[Consignes]
A: D'après l'extrait, quel nom porte la sororité que forment les toxines ?
B: Recopiez l'extrait en commençant par « Le premier roman » et en poursuivant jusqu'à « regroupait d’ailleurs quelques-unes. ».

##### Extrait #####

Le premier roman de l’autrice shawiniganaise n’est pas sa première incursion dans les littératures de l’imaginaire. Celles-ci constituent en fait son domaine de prédilection puisque, depuis une douzaine d’années, elle a fait paraître de nombreuses nouvelles noires et fantastiques dans des revues spécialisées. Le recueil Servitude, publié en 2020, en regroupait d’ailleurs quelques-unes.
Le mot latin venefica désigne une « femme qui empoisonne ». La sorcière Canidie, chez Horace, était précisément qualifiée de venefica. Chez Raphaëlle B. Adam, on a plutôt affaire aux toxines, des femmes qui tiennent à la fois du vampire, de l’ogresse et de la mante religieuse. Lorsqu’elles partent chasser, elles se font accompagner par une complice, une femme très séduisante appelée fleur, qui piège la victime (mâle ou femelle) au moyen de phéromones enivrantes. Une sève paralysante, présente dans les veines des toxines, permet ensuite à ces dernières d’achever le rituel de séduction. Ces chasseresses anthropophages forment une sororité appelée la Floralia, gouvernée par une caste d’anciennes appelées les Aethuses. Or, comme c’est souvent le cas dans les histoires fantastiques, le récit suit le parcours d’un personnage qui s’inscrit en faux contre l’ordre dont il fait partie. C’est ce qui se produit avec Catopsis, jeune toxine qui répugne à tuer et à se repaître de chair humaine. Les circonstances la mettent bientôt en relation avec une ex-toxine, Népenthès, et une communauté de villageois opposés à la Floralia. Au prix de grandes douleurs, Catopsis découvrira qu’un sevrage est peut-être possible.

##### Données affichées #####

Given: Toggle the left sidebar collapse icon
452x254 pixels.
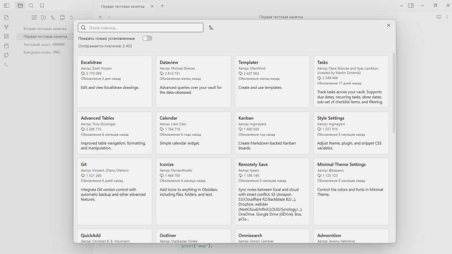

#####

[Réponses par consigne]
A: La Floralia.

B:
Le premier roman de l’autrice shawiniganaise n’est pas sa première incursion dans les littératures de l’imaginaire. Celles-ci constituent en fait son domaine de prédilection puisque, depuis une douzaine d’années, elle a fait paraître de nombreuses nouvelles noires et fantastiques dans des revues spécialisées. Le recueil Servitude, publié en 2020, en regroupait d’ailleurs quelques-unes.